## Your objective
Each entry, as given, must be output unchanged.

## Records to use
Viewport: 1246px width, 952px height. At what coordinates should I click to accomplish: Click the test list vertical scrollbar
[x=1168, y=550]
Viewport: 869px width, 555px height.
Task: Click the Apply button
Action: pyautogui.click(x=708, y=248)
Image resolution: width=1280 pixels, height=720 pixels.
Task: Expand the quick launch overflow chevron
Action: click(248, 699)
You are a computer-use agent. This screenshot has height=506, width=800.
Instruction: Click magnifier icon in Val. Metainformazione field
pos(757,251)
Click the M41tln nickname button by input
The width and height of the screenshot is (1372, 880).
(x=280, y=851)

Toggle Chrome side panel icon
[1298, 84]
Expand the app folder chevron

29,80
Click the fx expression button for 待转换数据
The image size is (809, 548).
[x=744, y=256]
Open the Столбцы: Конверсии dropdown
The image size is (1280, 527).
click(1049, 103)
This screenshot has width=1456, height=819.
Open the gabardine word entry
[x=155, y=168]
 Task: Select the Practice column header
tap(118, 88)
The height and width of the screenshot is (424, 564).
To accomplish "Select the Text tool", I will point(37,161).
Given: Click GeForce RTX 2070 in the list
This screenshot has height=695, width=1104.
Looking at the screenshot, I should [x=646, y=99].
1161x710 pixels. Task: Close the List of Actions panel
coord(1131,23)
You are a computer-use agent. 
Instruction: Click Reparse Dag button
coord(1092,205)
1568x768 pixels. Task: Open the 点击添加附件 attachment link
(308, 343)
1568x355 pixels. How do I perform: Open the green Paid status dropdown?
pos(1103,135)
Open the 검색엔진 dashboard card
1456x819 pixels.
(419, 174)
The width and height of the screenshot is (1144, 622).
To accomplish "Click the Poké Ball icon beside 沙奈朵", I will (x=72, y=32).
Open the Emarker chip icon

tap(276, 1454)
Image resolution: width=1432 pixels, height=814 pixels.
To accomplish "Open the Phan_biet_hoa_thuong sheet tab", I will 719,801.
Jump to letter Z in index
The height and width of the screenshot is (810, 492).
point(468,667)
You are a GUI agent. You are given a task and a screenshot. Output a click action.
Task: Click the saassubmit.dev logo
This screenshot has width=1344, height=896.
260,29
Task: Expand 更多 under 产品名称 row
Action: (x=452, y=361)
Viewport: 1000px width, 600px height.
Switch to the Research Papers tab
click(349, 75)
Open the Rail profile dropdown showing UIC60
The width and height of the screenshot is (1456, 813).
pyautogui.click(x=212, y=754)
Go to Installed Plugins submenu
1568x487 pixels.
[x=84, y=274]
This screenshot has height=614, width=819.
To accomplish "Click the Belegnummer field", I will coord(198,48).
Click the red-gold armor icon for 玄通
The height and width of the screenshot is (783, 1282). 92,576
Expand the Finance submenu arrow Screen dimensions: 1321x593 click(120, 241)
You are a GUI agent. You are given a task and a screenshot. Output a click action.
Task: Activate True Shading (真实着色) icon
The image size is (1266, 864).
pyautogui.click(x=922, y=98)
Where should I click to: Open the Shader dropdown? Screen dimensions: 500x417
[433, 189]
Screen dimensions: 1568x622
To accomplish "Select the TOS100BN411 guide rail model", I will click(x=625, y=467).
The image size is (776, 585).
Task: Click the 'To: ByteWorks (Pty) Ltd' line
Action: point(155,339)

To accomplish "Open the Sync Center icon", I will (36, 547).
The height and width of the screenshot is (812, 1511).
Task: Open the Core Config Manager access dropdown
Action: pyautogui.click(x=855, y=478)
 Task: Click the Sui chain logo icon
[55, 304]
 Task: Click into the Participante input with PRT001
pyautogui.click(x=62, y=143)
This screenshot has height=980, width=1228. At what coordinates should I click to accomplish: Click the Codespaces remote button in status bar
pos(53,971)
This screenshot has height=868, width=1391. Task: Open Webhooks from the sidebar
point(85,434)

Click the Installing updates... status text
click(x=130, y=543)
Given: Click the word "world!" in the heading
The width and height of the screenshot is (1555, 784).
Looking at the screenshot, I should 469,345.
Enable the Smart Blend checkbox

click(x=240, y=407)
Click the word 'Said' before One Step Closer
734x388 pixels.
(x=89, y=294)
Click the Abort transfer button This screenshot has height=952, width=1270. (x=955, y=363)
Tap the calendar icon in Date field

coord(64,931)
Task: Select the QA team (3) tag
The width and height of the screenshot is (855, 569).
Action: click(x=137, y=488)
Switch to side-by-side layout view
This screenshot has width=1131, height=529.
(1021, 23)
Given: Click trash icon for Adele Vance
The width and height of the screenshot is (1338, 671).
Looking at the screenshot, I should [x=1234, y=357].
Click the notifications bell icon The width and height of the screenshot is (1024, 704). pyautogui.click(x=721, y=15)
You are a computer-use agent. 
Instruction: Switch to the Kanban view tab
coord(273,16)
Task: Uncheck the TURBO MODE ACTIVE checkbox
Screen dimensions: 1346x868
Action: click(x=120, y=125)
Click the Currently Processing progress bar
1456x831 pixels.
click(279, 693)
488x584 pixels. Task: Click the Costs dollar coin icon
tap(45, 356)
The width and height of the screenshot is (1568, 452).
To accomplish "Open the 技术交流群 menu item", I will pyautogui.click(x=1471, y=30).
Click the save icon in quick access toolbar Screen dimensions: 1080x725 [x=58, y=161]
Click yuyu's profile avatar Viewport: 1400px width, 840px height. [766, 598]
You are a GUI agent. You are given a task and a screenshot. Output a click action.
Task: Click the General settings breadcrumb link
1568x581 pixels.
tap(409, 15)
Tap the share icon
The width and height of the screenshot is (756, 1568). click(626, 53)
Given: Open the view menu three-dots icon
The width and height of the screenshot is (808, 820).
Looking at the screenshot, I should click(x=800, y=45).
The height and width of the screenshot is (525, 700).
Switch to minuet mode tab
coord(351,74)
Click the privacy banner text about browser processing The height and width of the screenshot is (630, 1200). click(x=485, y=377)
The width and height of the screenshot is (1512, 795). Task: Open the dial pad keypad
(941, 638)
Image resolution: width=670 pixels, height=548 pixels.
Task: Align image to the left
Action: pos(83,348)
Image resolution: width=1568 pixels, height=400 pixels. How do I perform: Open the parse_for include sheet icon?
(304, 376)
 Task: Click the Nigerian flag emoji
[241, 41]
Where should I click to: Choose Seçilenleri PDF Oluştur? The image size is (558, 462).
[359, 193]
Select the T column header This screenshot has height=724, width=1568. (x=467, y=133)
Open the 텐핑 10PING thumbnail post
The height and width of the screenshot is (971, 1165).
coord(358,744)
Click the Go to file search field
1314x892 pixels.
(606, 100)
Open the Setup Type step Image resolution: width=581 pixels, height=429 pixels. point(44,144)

## Your solution
Viewport: 1246px width, 952px height. At what coordinates should I click to accomplish: Click the test list vertical scrollbar
[x=1168, y=550]
Viewport: 869px width, 555px height.
Task: Click the Apply button
Action: pyautogui.click(x=708, y=248)
Image resolution: width=1280 pixels, height=720 pixels.
Task: Expand the quick launch overflow chevron
Action: click(248, 699)
You are a computer-use agent. This screenshot has height=506, width=800.
Instruction: Click magnifier icon in Val. Metainformazione field
pos(757,251)
Click the M41tln nickname button by input
The width and height of the screenshot is (1372, 880).
(x=280, y=851)

Toggle Chrome side panel icon
[1298, 84]
Expand the app folder chevron

29,80
Click the fx expression button for 待转换数据
The image size is (809, 548).
[x=744, y=256]
Open the Столбцы: Конверсии dropdown
The image size is (1280, 527).
click(1049, 103)
This screenshot has width=1456, height=819.
Open the gabardine word entry
[x=155, y=168]
 Task: Select the Practice column header
tap(118, 88)
The height and width of the screenshot is (424, 564).
To accomplish "Select the Text tool", I will point(37,161).
Given: Click GeForce RTX 2070 in the list
This screenshot has height=695, width=1104.
Looking at the screenshot, I should [x=646, y=99].
1161x710 pixels. Task: Close the List of Actions panel
coord(1131,23)
You are a computer-use agent. 
Instruction: Click Reparse Dag button
coord(1092,205)
1568x768 pixels. Task: Open the 点击添加附件 attachment link
(308, 343)
1568x355 pixels. How do I perform: Open the green Paid status dropdown?
pos(1103,135)
Open the 검색엔진 dashboard card
1456x819 pixels.
(419, 174)
The width and height of the screenshot is (1144, 622).
To accomplish "Click the Poké Ball icon beside 沙奈朵", I will (x=72, y=32).
Open the Emarker chip icon

tap(276, 1454)
Image resolution: width=1432 pixels, height=814 pixels.
To accomplish "Open the Phan_biet_hoa_thuong sheet tab", I will 719,801.
Jump to letter Z in index
The height and width of the screenshot is (810, 492).
point(468,667)
You are a GUI agent. You are given a task and a screenshot. Output a click action.
Task: Click the saassubmit.dev logo
This screenshot has width=1344, height=896.
260,29
Task: Expand 更多 under 产品名称 row
Action: (x=452, y=361)
Viewport: 1000px width, 600px height.
Switch to the Research Papers tab
click(349, 75)
Open the Rail profile dropdown showing UIC60
The width and height of the screenshot is (1456, 813).
pyautogui.click(x=212, y=754)
Go to Installed Plugins submenu
1568x487 pixels.
[x=84, y=274]
This screenshot has height=614, width=819.
To accomplish "Click the Belegnummer field", I will coord(198,48).
Click the red-gold armor icon for 玄通
The height and width of the screenshot is (783, 1282). 92,576
Expand the Finance submenu arrow Screen dimensions: 1321x593 click(120, 241)
You are a GUI agent. You are given a task and a screenshot. Output a click action.
Task: Activate True Shading (真实着色) icon
The image size is (1266, 864).
pyautogui.click(x=922, y=98)
Where should I click to: Open the Shader dropdown? Screen dimensions: 500x417
[433, 189]
Screen dimensions: 1568x622
To accomplish "Select the TOS100BN411 guide rail model", I will click(x=625, y=467).
The image size is (776, 585).
Task: Click the 'To: ByteWorks (Pty) Ltd' line
Action: point(155,339)

To accomplish "Open the Sync Center icon", I will (36, 547).
The height and width of the screenshot is (812, 1511).
Task: Open the Core Config Manager access dropdown
Action: pyautogui.click(x=855, y=478)
 Task: Click the Sui chain logo icon
[55, 304]
 Task: Click into the Participante input with PRT001
pyautogui.click(x=62, y=143)
This screenshot has height=980, width=1228. At what coordinates should I click to accomplish: Click the Codespaces remote button in status bar
pos(53,971)
This screenshot has height=868, width=1391. Task: Open Webhooks from the sidebar
point(85,434)

Click the Installing updates... status text
click(x=130, y=543)
Given: Click the word "world!" in the heading
The width and height of the screenshot is (1555, 784).
Looking at the screenshot, I should 469,345.
Enable the Smart Blend checkbox

click(x=240, y=407)
Click the word 'Said' before One Step Closer
734x388 pixels.
(x=89, y=294)
Click the Abort transfer button This screenshot has height=952, width=1270. (x=955, y=363)
Tap the calendar icon in Date field

coord(64,931)
Task: Select the QA team (3) tag
The width and height of the screenshot is (855, 569).
Action: click(x=137, y=488)
Switch to side-by-side layout view
This screenshot has width=1131, height=529.
(1021, 23)
Given: Click trash icon for Adele Vance
The width and height of the screenshot is (1338, 671).
Looking at the screenshot, I should [x=1234, y=357].
Click the notifications bell icon The width and height of the screenshot is (1024, 704). pyautogui.click(x=721, y=15)
You are a computer-use agent. 
Instruction: Switch to the Kanban view tab
coord(273,16)
Task: Uncheck the TURBO MODE ACTIVE checkbox
Screen dimensions: 1346x868
Action: click(x=120, y=125)
Click the Currently Processing progress bar
1456x831 pixels.
click(279, 693)
488x584 pixels. Task: Click the Costs dollar coin icon
tap(45, 356)
The width and height of the screenshot is (1568, 452).
To accomplish "Open the 技术交流群 menu item", I will pyautogui.click(x=1471, y=30).
Click the save icon in quick access toolbar Screen dimensions: 1080x725 [x=58, y=161]
Click yuyu's profile avatar Viewport: 1400px width, 840px height. [766, 598]
You are a GUI agent. You are given a task and a screenshot. Output a click action.
Task: Click the General settings breadcrumb link
1568x581 pixels.
tap(409, 15)
Tap the share icon
The width and height of the screenshot is (756, 1568). click(626, 53)
Given: Open the view menu three-dots icon
The width and height of the screenshot is (808, 820).
Looking at the screenshot, I should click(x=800, y=45).
The height and width of the screenshot is (525, 700).
Switch to minuet mode tab
coord(351,74)
Click the privacy banner text about browser processing The height and width of the screenshot is (630, 1200). click(x=485, y=377)
The width and height of the screenshot is (1512, 795). Task: Open the dial pad keypad
(941, 638)
Image resolution: width=670 pixels, height=548 pixels.
Task: Align image to the left
Action: pos(83,348)
Image resolution: width=1568 pixels, height=400 pixels. How do I perform: Open the parse_for include sheet icon?
(304, 376)
 Task: Click the Nigerian flag emoji
[241, 41]
Where should I click to: Choose Seçilenleri PDF Oluştur? The image size is (558, 462).
[359, 193]
Select the T column header This screenshot has height=724, width=1568. (x=467, y=133)
Open the 텐핑 10PING thumbnail post
The height and width of the screenshot is (971, 1165).
coord(358,744)
Click the Go to file search field
1314x892 pixels.
(606, 100)
Open the Setup Type step Image resolution: width=581 pixels, height=429 pixels. point(44,144)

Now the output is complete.